Kamis, 01 Mei 2008

Mayday...mayday...outsourcing & offshoring

Membicarakan soal perdagangan manusia pikiran kita langsung berasosiasi dengan para pekerja seks komersil yang terpaksa menjalankan profesi tak terhormat itu karena terjebak atau anak-anak yang dijadikan pengemis oleh suatu sindikat tertentu. Namun ada jenis perdagangan manusia yang sama mirisnya tapi tidak terlalu kita sadari yaitu perbudakan model baru yang disebut dengan outsourcing dan offshoring. Seperti yang kita tahu, outsourcing adalah suatu sistem pemindahan tanggung jawab non core business unit dari perusahaan inti ke perusahaan lain di luar perusahaan inti tersebut. Sehingga tenaga kerja itu terikat kontrak kerja kepada perusahaan lain. Sementara offshoring adalah memindahkan proses produksi suatu perusahaan dari suatu negara ke Negara. Biasanya tujuan offshoring adalah negara dunia ketiga dimana upah buruh masih rendah.

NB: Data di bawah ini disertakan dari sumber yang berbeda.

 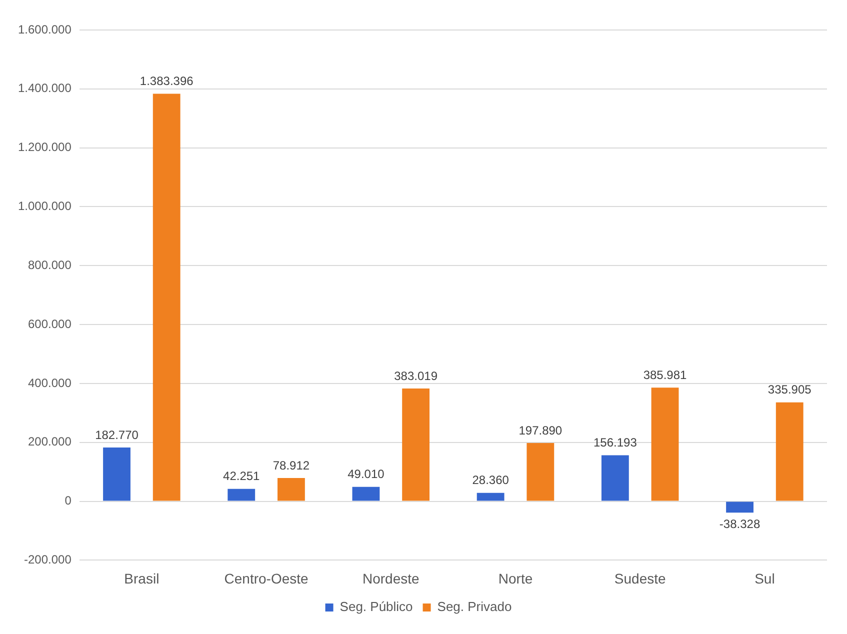 What do you see at coordinates (50, 324) in the screenshot?
I see `y-tick-label: 600.000` at bounding box center [50, 324].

Kedua cara tersebut diatas belakangan ini gencar dilakukan oleh berbagai korporasi besar untuk meningkatkan profit dengan menekan labour cost. Celakanya offshoring ini sering digabungkan dengan outsourcing seperti yang serng terjadi di Indonesia ini. Ada sebuah perusahaan sepatu olahraga terkemuka yang pembuatan sepatunya di lakukan secara offshoring di Indonesia dengan menunjuk sebuah perusahaan lokal untuk pelaksanaannya. Perusahaan Indonesia yang ditunjuk tersebut ternyata juga melakukan system outsourcing dalam perekrutan tenaga kerja. Sungguh sangat tragis nasib para pekerjanya, sudah menjadi pekerja offshoring status merekapun outsourcing pula. Ironisnya sepasang sepatu yang telah diberi merk tersebut dijual di Indonesia dengan harga yang sangat mahal. Bahkan harga sepasang sepatu merk terkenal tersebut lebih mahal daripada gaji sebulan buruhnya.

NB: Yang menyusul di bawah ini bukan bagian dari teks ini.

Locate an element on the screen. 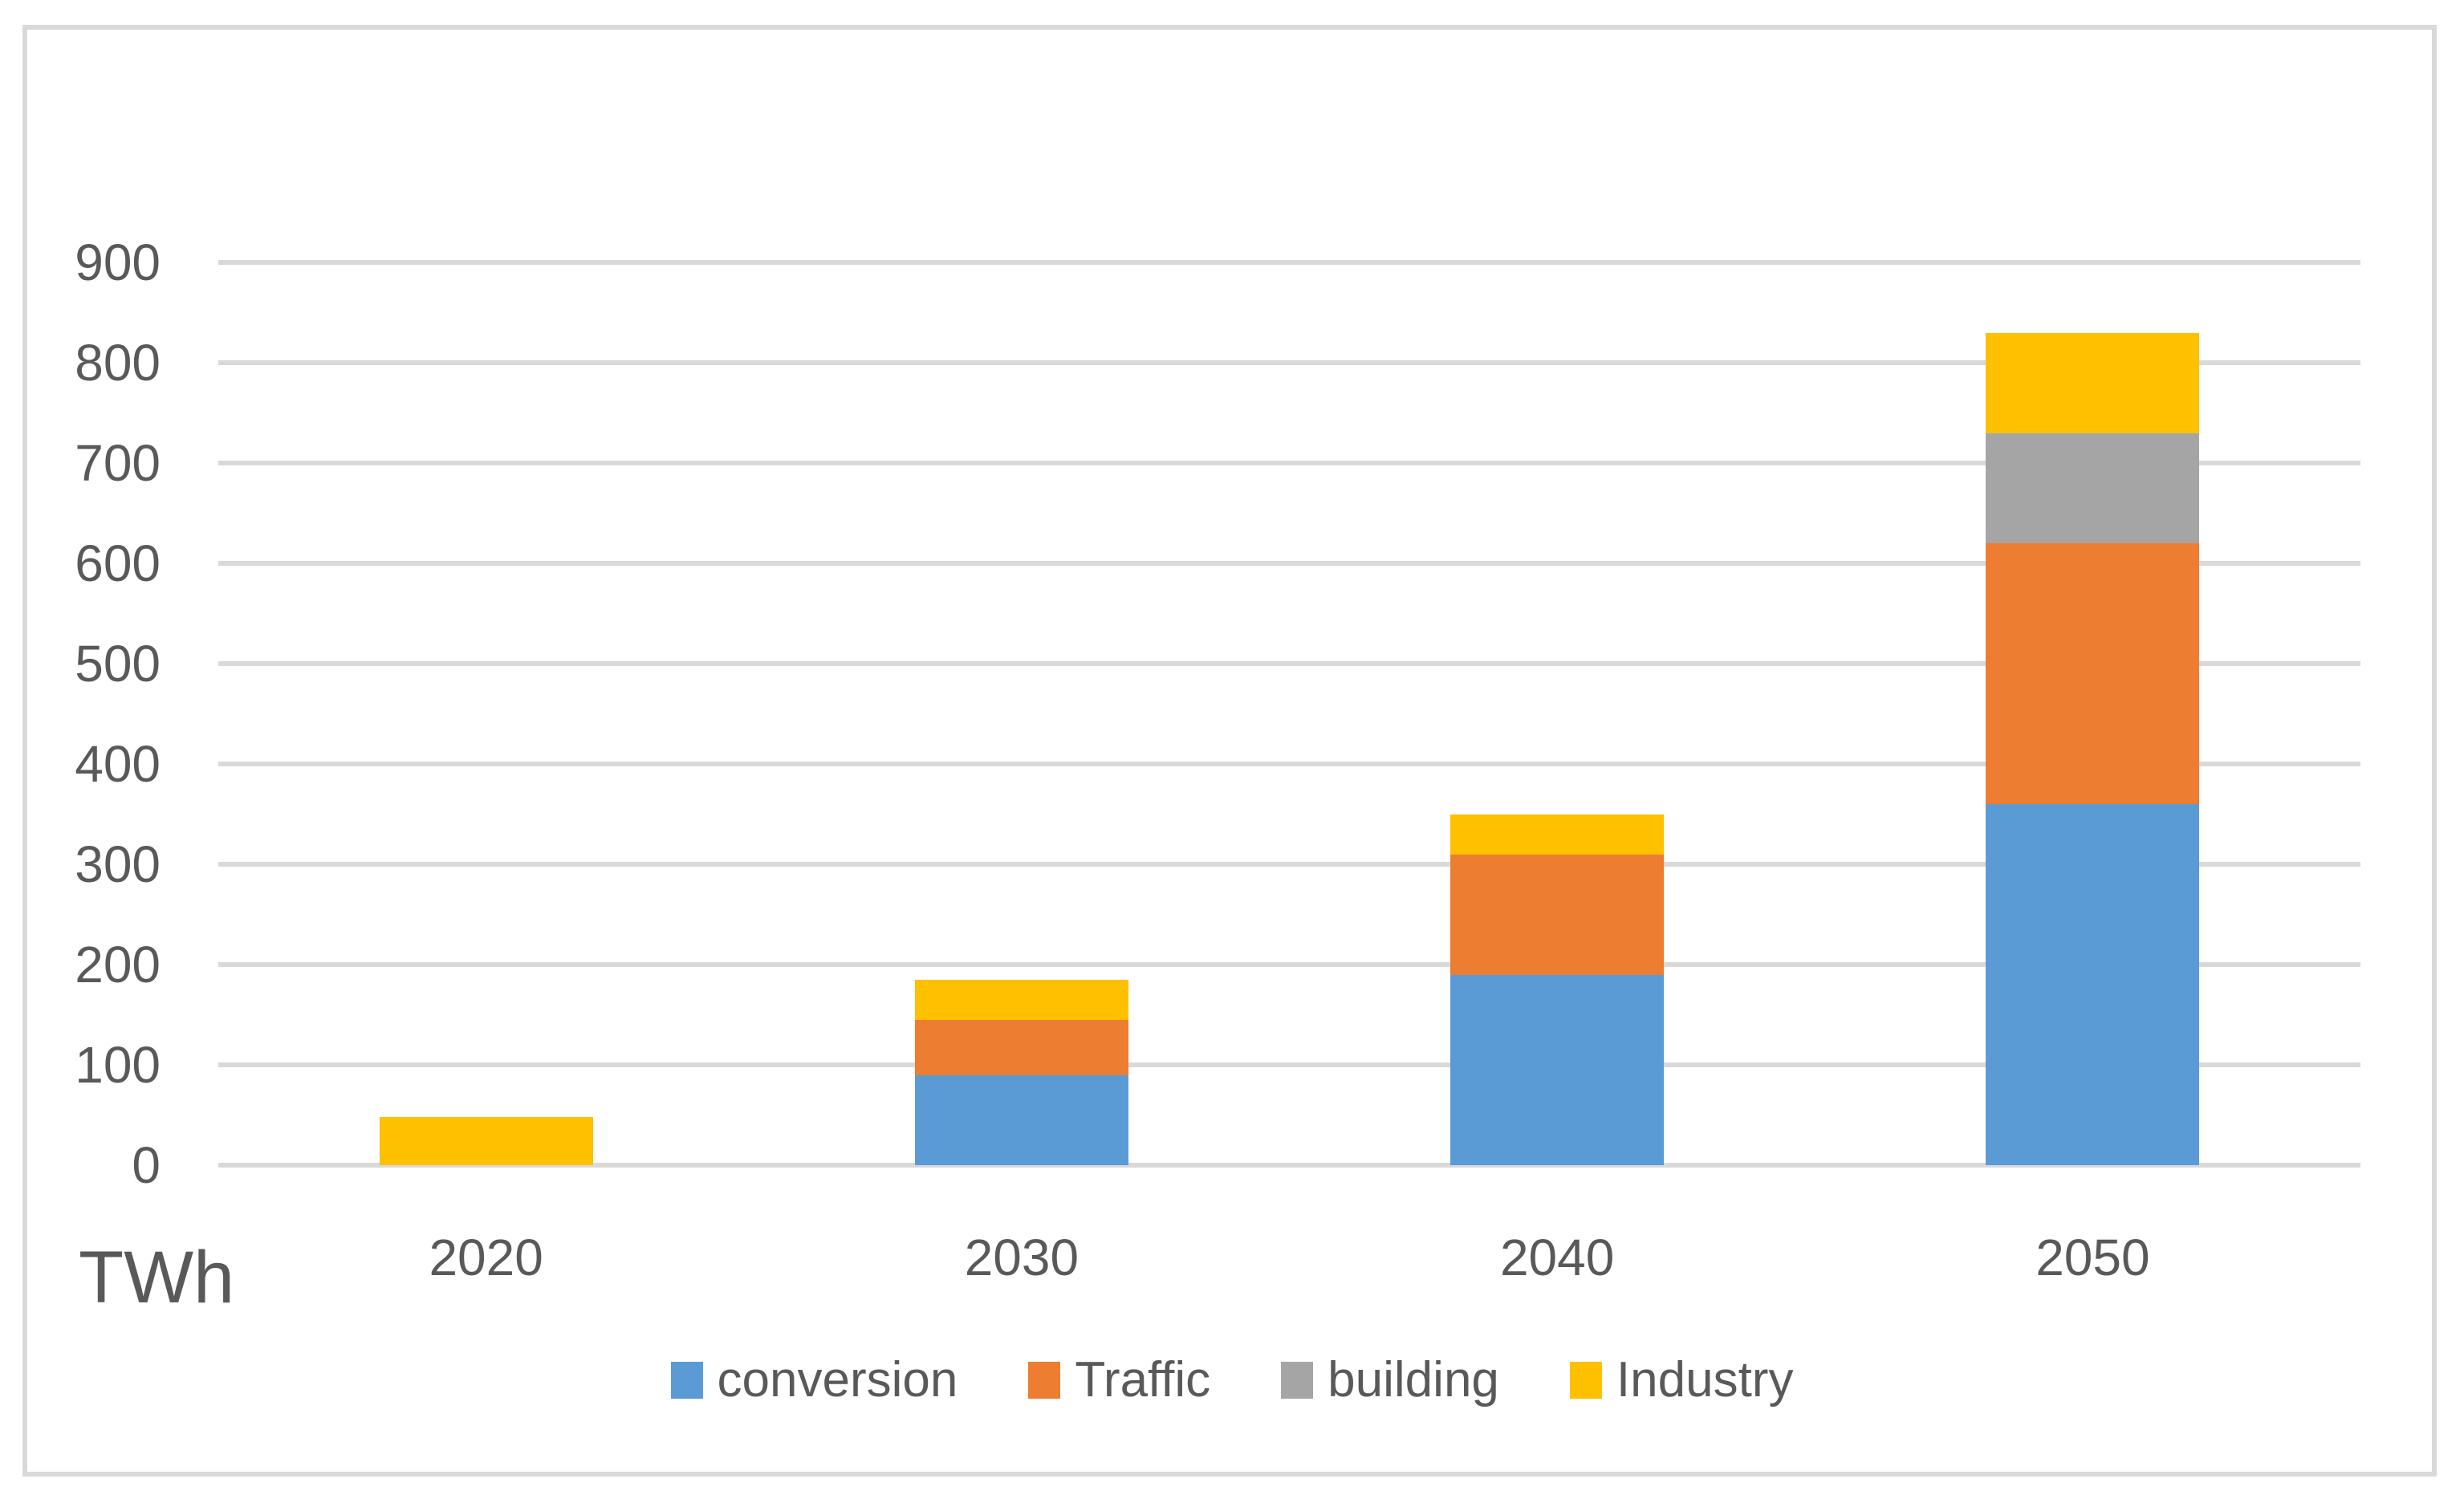  y-tick-label-100: 100 is located at coordinates (118, 1065).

Buruh memang menjadi pihak yang dirugikan, perusahaan lokalpun tak terlalu untung juga, yang paling untung tentu saja si perusahaan sepatu kapitalis tersebut. Kira-kira setahun yang lalu, si perusahaan sepatu top tersebut menghentikan ordernya dari perusahaan rekanan lokal karena menganggap biaya operasional produksi di Indonesia terlalu tinggi. Namun sebetulnya bisa ditebak maksudnya biaya operasional yang tinggi adalah biaya upah yang tinggi juga sehingga si perusahaan sepatu top tersebut hengkang dari Indonesia dan mencari negara miskin lainnya yang tenaga kerjanya bisa dibayar lebih murah. Perusahaan sepatu lokal tersebut langsung kolaps dan terpaksa harus menghentikan produksinya karena tak ada lagi pesanan sepatu. Korban yang paling merugi tentu saja adalah ribuan buruhnya yang tiba-tiba menjadi pengangguran tanpa pesangon lantaran status mereka sebagai buruh outsourcing.


UMR di daerah Jakarta dan sekitarnya dianggap tinggi oleh para pelaku bisnis neoliberisme sehingga banyak yang dipindahkan ke daerah yang upah buruhnya masih murah. Pembangunan kawasan industri baru di daerah membuat areal pertanian dan perkebunan beralih fungsi. Begitu juga kultur masyarakatnya yang tadinya bertani kini banyak yang beralih jadi buruh karena stigma yang menganggap status sosial buruh lebih tinggi daripada kaum tani.